After all that we have read about Gandhi’s conciliatory attitude towards minorities in the later part of the national movement, his early hatred and suspicion of Muslims is shocking even now as we read it in this book. When Motilal Nehru’s elder daughter Nan fell in love with Syud Hossain, an aristocratic and dashing young Muslim who was editor of Independent and thus had free access to Anand Bhawan, all hell broke loose. In that chaotic and liberal household, where Muslims were considered part of the family, it is no wonder that the beautiful Nan and the attractive Syud fell in love and were almost living together. Motilal espoused liberalism and modernity but when it came to his daughter marrying a Muslim he wavered. Unlike a liberal Motilal had betrothed her to another Hindu aristocrat’s son when she was just 12 or 13 but Nan, the carefree daughter of a liberal household, had other ideas. She thought that marrying Syud wouldn’t pose any problems in that ‘modern’ household.
After their affair became known, Nan was promptly despatched to Gandhi’s ashram for a cleansing ritual and for dissuading her from marrying a Muslim. Gandhi ran the ashram like a prison and had “bizarre and primeval” rituals. Ashramites lives in utter fear of Gandhi. Gandhi had by then brutally punished a young lady who had fallen in love with another ashramite (not a Muslim) and personally cut off the girl’s beautiful long silky hair, an act which can today be considered criminal.

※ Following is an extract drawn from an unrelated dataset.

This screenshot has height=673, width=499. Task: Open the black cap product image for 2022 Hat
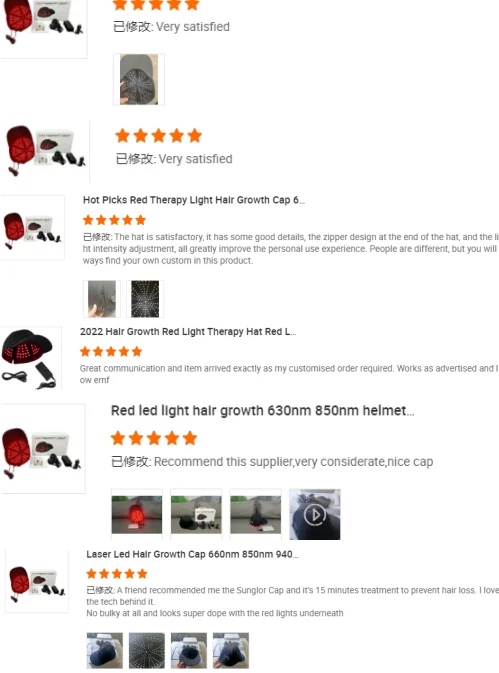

As part of Nan’s cleansing and ‘cultural reorientation’ Gandhi lectured the sister of the future prime minister about the evil nature of Muslims. She wrote: “He told me when I was at the ashram that this event (Syud affair) had shaken his belief in Mussalmans… what right had you to allow yourself even for a minute to look with love at a Mussalman.” Then later. “Out of nearly 20 crores of Hindus couldn’t you find a single one who came up to your ideals—but you must needs pass them all over and throw yourself into the arms of a Mohammeddan!!!” Nan who was nonplussed by all this wrote: “Poor man! To him it is inconceivable for a Hindu and Mussalman to marry and live happily.”
This statement by Nan about Gandhi’s real beliefs about Muslims can still shock us. Gandhi later confronted Syud and asked him how he dared make love to a Hindu girl who he ought to have looked upon as a sister. Syud, rather flummoxed, said: “Well, I did look upon her as a sister in the beginning.” Neither Syud nor Nan was ever taught to look at people as Hindu, Muslim or Christian. It was Gandhi who tried to ingrain this thought into them.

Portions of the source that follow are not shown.